抗酸化物質は、フリーラジカル(酸化ストレスの原因)として知られる不安定な分子による損傷から細胞を保護する物質である。抗酸化物質を豊富に含んだ果物や野菜を日常の食事に加えることで、感染症や疾患と戦う能力を高めることはよく知られている。進行性の脳変性が統合失調症の進行とともに起こることが、最近示されている。考えられる多くの解説の中で、酸化ストレスは、脳や脳灰白質を破壊し、思考や日常生活機能を困難にする要因の1つと考えられている。本レビューの目的は、標準的な抗精神治療薬に抗酸化物質を補助投与した場合の効果を評価することである。特に、精神的エピソードや重要な症状を軽減すること、また、再発を予防することにより。
2010年および2012年にランダム化試験について検索し、レビュー著者は、統合失調症患者2041例をランダム化した関連試験を22件検出した。試験では、さまざまな抗酸化物質(アロプリノール、イチョウ、N-アセチルシステイン[NAC]、セレギリン、ビタミンC、ビタミンE)をプラセボと比較して効果を評価していた。大半の結果では、抗酸化物質とプラセボとの間に実際の差は認められなかったが、イチョウには精神的症状に対する短期の有効な効果があるというエビデンスが認められた。このエビデンスの質は中程度であった。

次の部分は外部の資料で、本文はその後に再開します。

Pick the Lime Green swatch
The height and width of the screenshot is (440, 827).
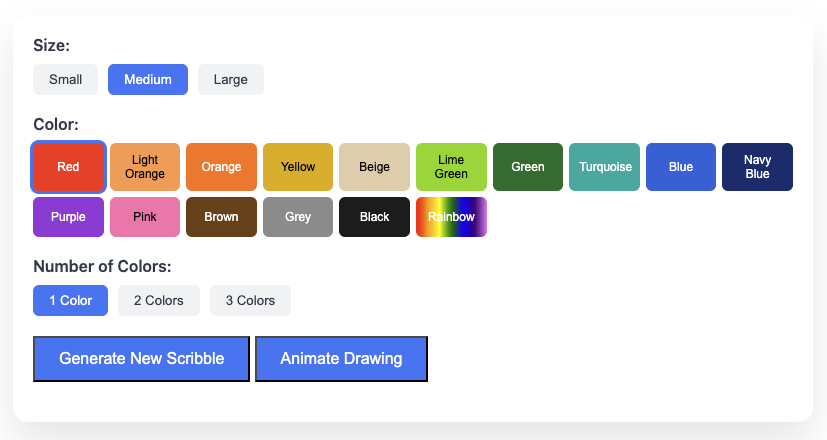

しかし、試験は全般的に、臨床反応、再発率、生活の質、機能、安全性、満足度、治療の許容度など、現実的なアウトカムを欠如していた。また、有害作用はほとんど報告されておらず、有害作用に関するデータをまったく報告していない試験もあった。
試験で使用されていたイチョウやNACは最も将来有望と考えられるため、今回組み入れた22試験よりも大規模、長期かつ報告の十分な今後の試験のデザインで優先的に取り扱われるべきである。
Ben Gray, Senior Peer Researcher, McPin Foundation
本レビューには22試験を組み入れたが、得られたエビデンスには制限があり、医療従事者や患者にとって重要なものはほとんどなかった。試験内での消耗バイアスや選択データ報告バイアスのリスクは低かったが、試験の検出力は不十分であり、より長期間のフォローアップ期間が必要である。より長期間のフォローアップ期間を設けた大規模な試験が必要である。アウトカムは、統合失調症患者にとって意味のあるものにするべきであり、改善や再発の評価(単なるスコア付けのみではなく)、機能、生活の質、許容度、特に重要なものとして安全性データを含めるべきである。

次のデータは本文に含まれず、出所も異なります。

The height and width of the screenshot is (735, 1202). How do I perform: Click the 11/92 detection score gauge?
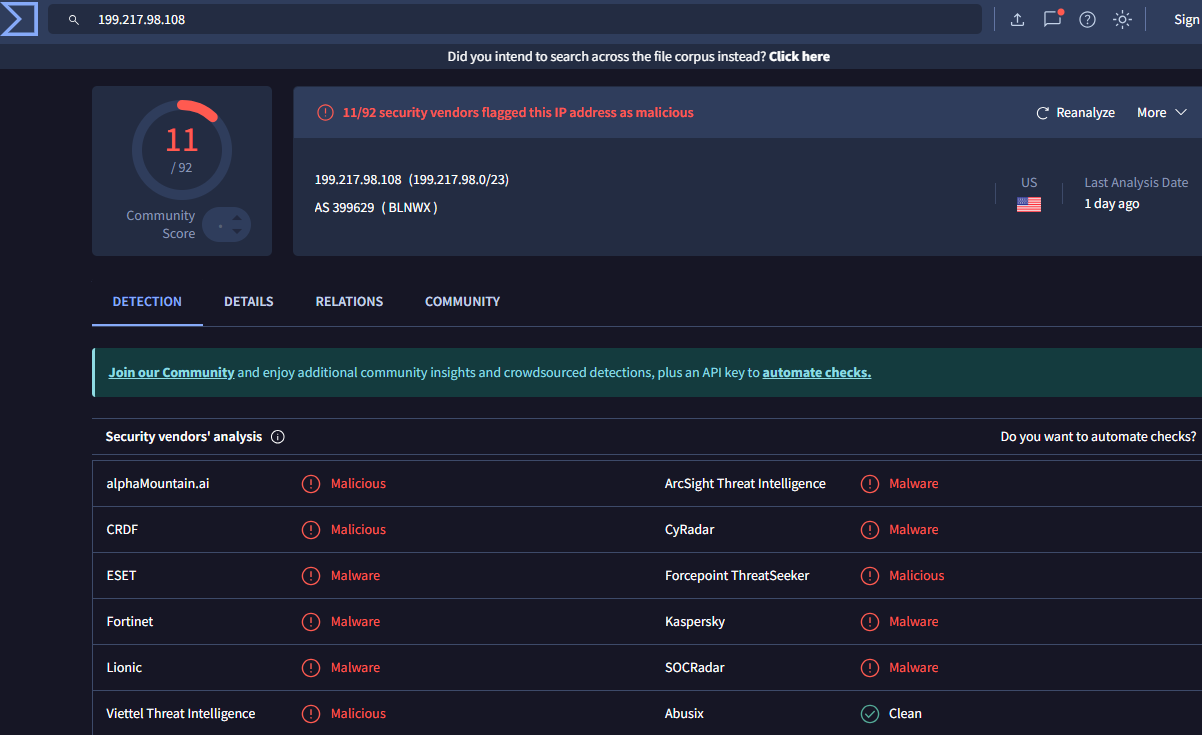click(182, 150)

統合失調症が進行するにつれて、脳の構造や機能に進行性の変化が起こるという多くのエビデンスがある。考えられる多くの候補物質の中で、酸化ストレスは神経亢進、灰白色消失、後天的な認知障害および機能障害を仲介する物質の1つと考えられる。抗酸化物質は、外因性または内因性分子であり、酸化ストレスや酸化ストレスによる症状を和らげる。それらは、フリーラジカルを直接除去したり、抗酸化防御を増加させたりして作用すると考えられている。現在の治療法は、統合失調症において、酸化経路に影響を与えたり、催酸化状態をある程度変化させたりするというエビデンスがある。しかし、既存文献では、これらの治療法は統合失調症における抗酸化値の欠乏や酸化物質値を完全には回復させないと示されている。したがって、この方向における抗精神薬のベネフィットを超えて、酸化バランスを回復させることを目的とした介入方法の開発に関心が集められている。抗酸化物質がこの重篤な状態の治療に用いられるようになれば、それに関連する最新の情報を医師や研究者に提供するべきである。
統合失調症患者を対象に、急性精神的エビソードや重要な症状を改善し、再発を予防するための標準的な抗精神治療薬に抗酸化物質を補助投与した場合の効果を評価すること。

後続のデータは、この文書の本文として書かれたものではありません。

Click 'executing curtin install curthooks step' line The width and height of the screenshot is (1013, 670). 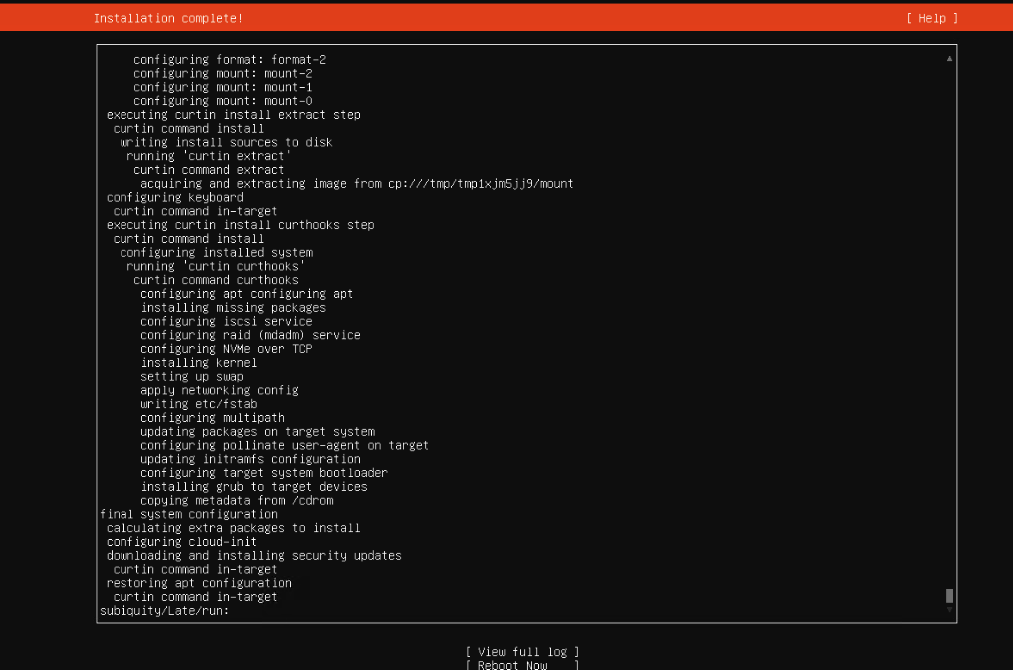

CINAHL、BIOSIS、AMED、Embase、PubMed、MEDLINE、PsycINFOの定期的な検索に基づいて、Cochrane Schizophrenia Group’s Study-Based Registerおよび臨床試験登録を検索した。登録の際、記録の組み入れについて、言語、時期、書類の種類、出版状態の制限を設けなかった。2010年11月と2015年1月8日に検索した。また、その他の試験について特定済みの全試験の参考文献を検索し、追加情報について試験の筆者に連絡をした。
標準的な抗精神治療薬に抗酸化候補物質またはプラセボのいずれかを補助的に投与した統合失調症患者を対象としたランダム化比較試験(RCT)に関する報告を組み入れた。
これらの試験からデータをそれぞれ抽出し、リスク比(RR)や平均差(MD)を95%信頼区間(CI)と共に推定した。組み入れた試験についてバイアスのリスクを評価し、GRADEを用いて「結果の要約」表を作成した。
本レビューに組み入れたさまざまな質や症例数のRCT 22件では、イチョウ、N-アセチルシステイン(NAC)、アロプリノール、デヒドロエピアンドロステロン(DHEA)、ビタミンC、ビタミンE、セレギリンが検討されていた。フォローアップ期間の中央値は8週間であった。少数の参加者を対象とした3試験でのみ、臨床的に重要な反応に関する推測的主要アウトカムを報告していた。この評価項目(Positive and Negative Syndrome Scale [PANSS]のスコアにおける20%以上の改善)に関する短期データは類似していた(3 RCT、n = 229、RR 0.77、95% CI 0.53〜1.12、エビデンスの質低い)。大半の試験では、精神病理学的な評価スコアのみを評価項目として報告していた。PANSS(7 RCT、n = 584、MD -6.00、95% CI -10.35 〜-1.65、エビデンスの質非常に低い)およびBrief Psychiatric Rating Scale(BPRS)(8 RCT、n = 843、MD -3.20、95% CI -5.63〜-0.78、エビデンスの質低い)によると、精神的症状は抗酸化物質の補助投与群で少なかった。試験早期離脱(16 RCT、n = 1584、RR 0.73、95% CI 0.48〜1.11、エビデンスの質中程度)や総合的機能(2 RCT、n = 52、MD -1.11、95% CI -8.07〜5.86、エビデンスの質低い)における全般的な短期の差は認められなかった。有害事象は全般的に十分には報告されなかった。3試験で「重篤な有害作用」に関する利用可能なデータを報告しており、結果は同程度であった(3 RCT、n = 234、RR 0.65、95% CI 0.19〜2.27、エビデンスの質低い)。再発、生活の質または医療サービス利用に関するエビデンスは入手できなかった。